Nessie vs Git¶
Git is awesome. Nessie was inspired by Git but makes very different tradeoffs. Nessie focuses on the specific use case of data version control. By narrowing our focus, we were able to better serve the needs of the data ops experience while continuing to support a general git metaphor. The key difference between the two is that Nessie does not support disconnected copies. This allows several other dimensions to be substantially more powerful.
|This is the biggest difference between Nessie and Git. Git is a distributed version control system, Nessie is not. This is appropriate in the context of Nessie’s role as an RPS. When talking about Cloud Data ops, everyone does not get their own copy of data–the datasets are typically large and centralized. Because Nessie is layered on top of those shared datasets, clones make less sense. In the Nessie world, using personal branches provides a similar mechanism while keeping a shared world view of what can be managed for GC policies, etc.
|hundreds to thousands
|When we started working on Nessie, we actually tried to use Git. We evaluated Git directly, implemented a version that used JGit (used by tools like Gerrit and Eclipse) as well as explored the capabilities of GitHub, Azure Git and AWS Git. What we saw was a fairly expensive operation. Typically, a single commit operation took on the order of a few seconds.

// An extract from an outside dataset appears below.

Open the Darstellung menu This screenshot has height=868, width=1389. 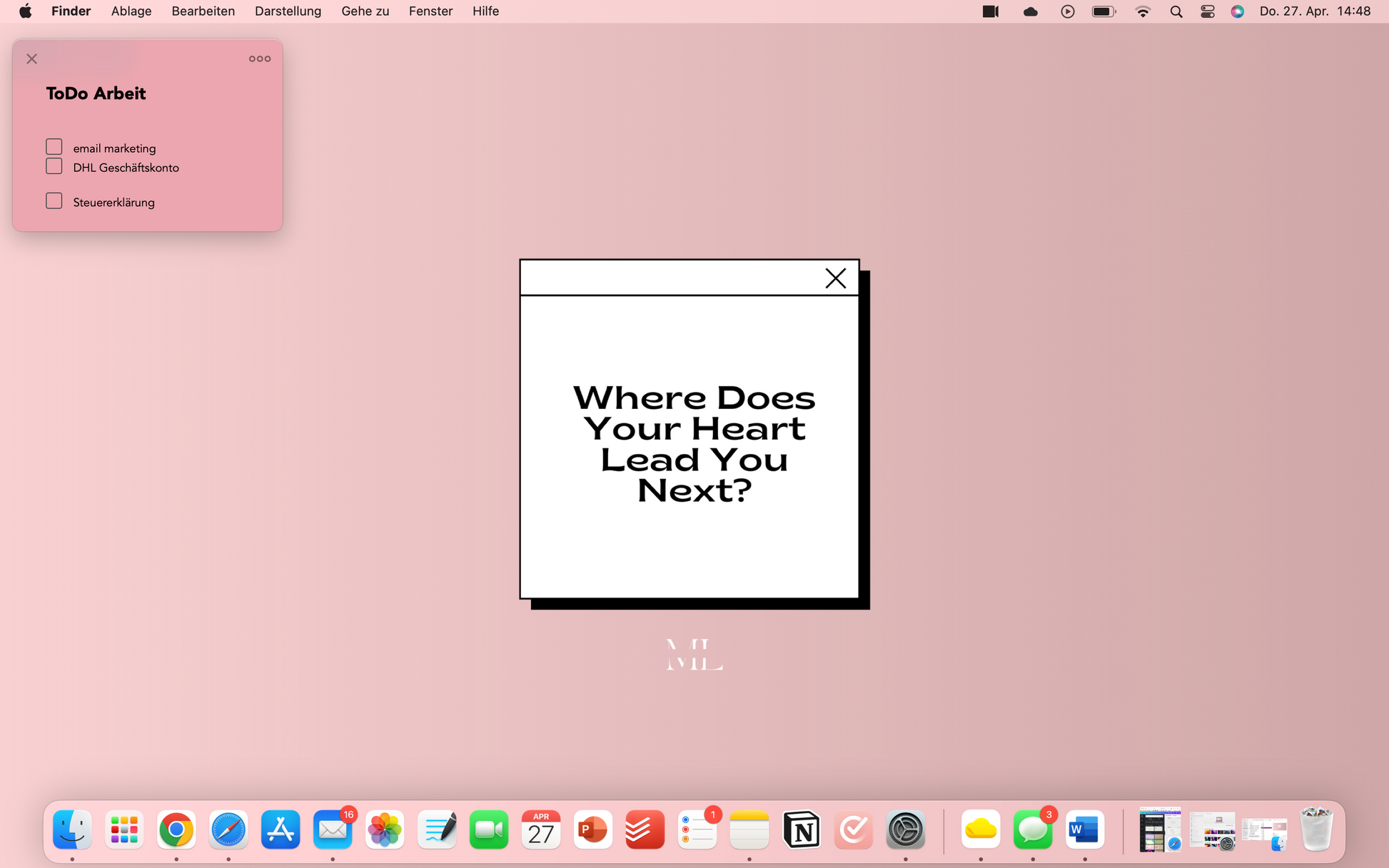[288, 11]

|While there are multiple examples of larger or higher performance Git implementations (1, 2) , in general Git repositories are fairly small in size. Things like Git LFS were created to help accommodate this but given the nature of clones, large repositories are frowned upon. Because Nessie provides a centralized repository, typical repository constraints do not apply.
|Nessie supports optional garbage collection of historical commits based on user-defined rules to reduce storage consumption.
|Human & Machine
|Git was designed for human time: commits happen 100-1000s of times a day, not 100x per second. Data in many systems is changing very frequently (especially when you consider a large number of tables). These systems are frequently driven by automated scripts
|Tables & Views
|Nessie is focused on tracking versions of tables using a well-known set of open table formats. Nessie’s capabilities are integrated into the particular properties of these formats. Git is focused on the generalized problem of tracking arbitrary files (buckets of bytes).
Nessie on Git?¶
While we describe the reasoning and differences above, we actually support running Nessie on top of Git. In fact, the first version of Nessie was built on top of Git. Once implemented, we then evaluated it against one of our key design criteria. This
design criterion was to support commits in the situation where there are 100,000 tables and each table is changing every 5 minutes. (For reference, the 5 minutes comes from community guidance on commit speed per table for Iceberg. The 100,000 tables comes from various users we’ve worked with before.) The math for this comes out to ~333 commits/second.
Using the design goal above, we looked at the major Git service providers to evaluate their performance. We saw an average commit turn-around speed of 1-5/s for most services (GitHub, Azure Git, AWS Git, etc.). Worse case commit latency were >20s for a single commit.
Given this initial result, things were not looking good. We took one more attempt to try to achieve the performance requirements using Git. We built a custom storage mechanism for the awesome JGit library. This showed better promise, providing up to 20/commits second when run against DynamoDB. However, it was still insufficient. As such, we ultimately built our own commit kernel to power Nessie.
In Nessie, we do not continue to include a backing store built on top of JGit.
So Which is Better¶
Like all engineering solutions, this isn’t about what is better, only what is better for a certain use case. Git is good at generalized version control. Nessie is good at data version control.
Nessie vs DVC¶
DVC is a popular package within ML community that is described as “Version Control System for Machine Learning Projects” it presents. While both Nessie and DVC are focused on data, DVC is focused on smaller datasets and maintaining the distributed capabilities of Git. This works great for individual projects that are typically run on single workstations where datasets can be replicated. Nessie works at a table and metadata level specifically focused on data management problems.